- Records for the exercise -
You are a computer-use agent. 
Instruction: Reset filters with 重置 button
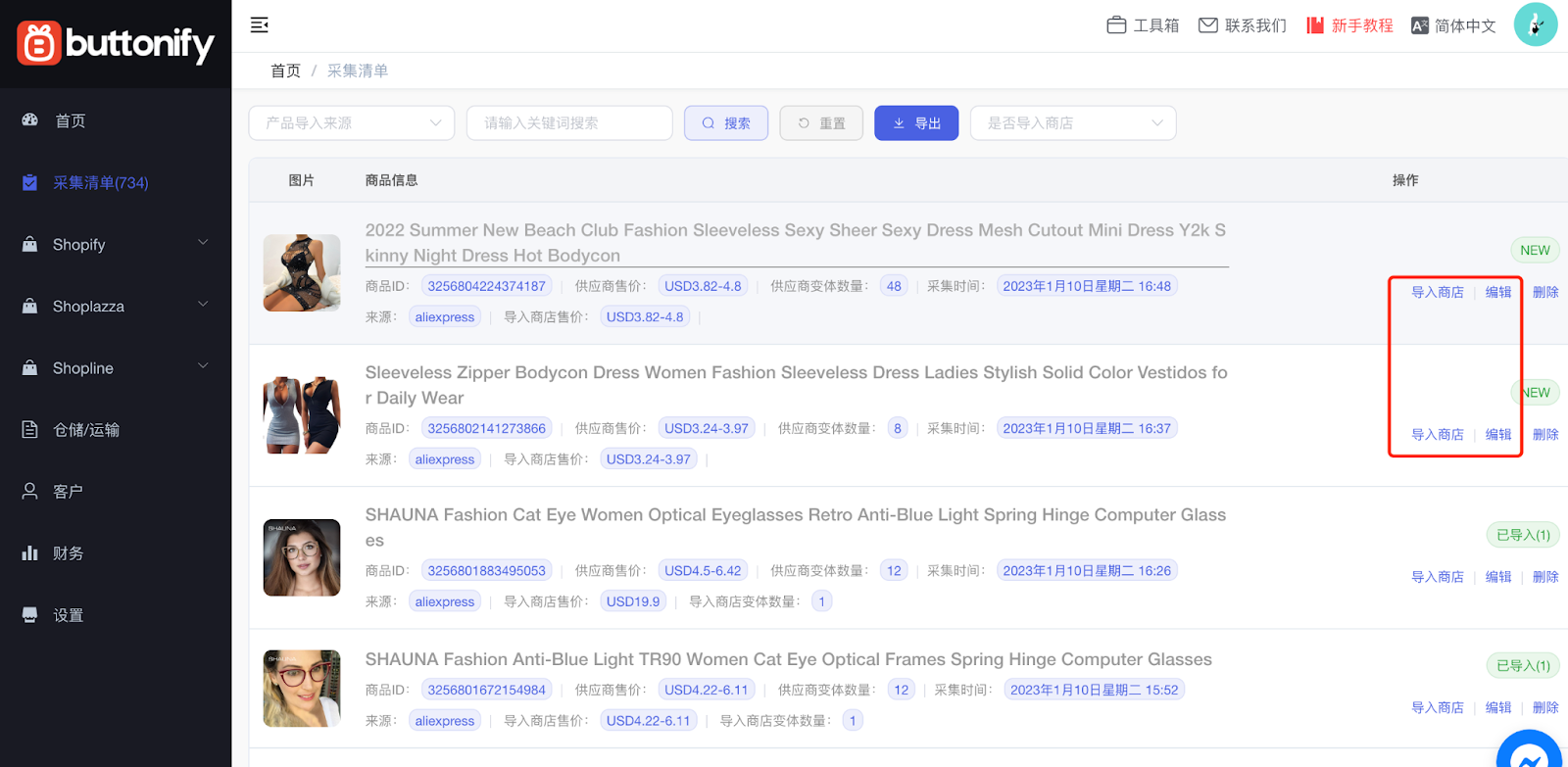point(821,123)
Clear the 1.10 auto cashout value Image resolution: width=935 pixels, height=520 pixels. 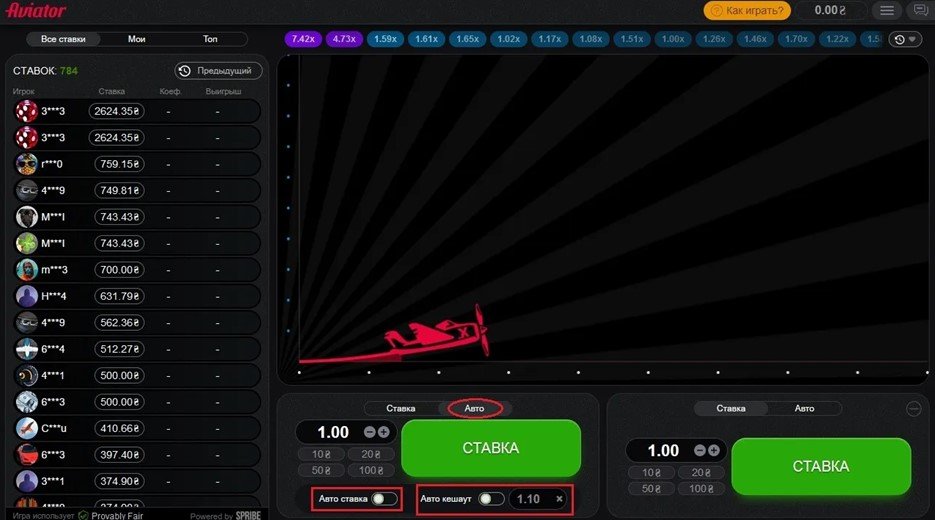pos(559,499)
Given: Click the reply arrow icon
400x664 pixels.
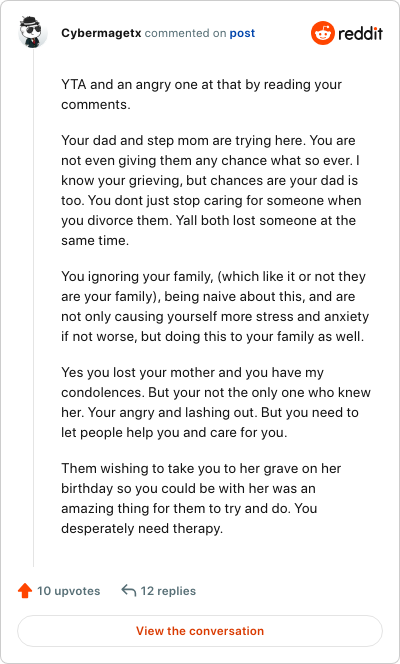Looking at the screenshot, I should [x=129, y=590].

- Task goal -
Starting at the line with "Given: Click the reply arrow icon", write out every line exactly through the final line of the records above, both included, and skip the pictures.

- Response below -
Given: Click the reply arrow icon
400x664 pixels.
Looking at the screenshot, I should [x=129, y=590].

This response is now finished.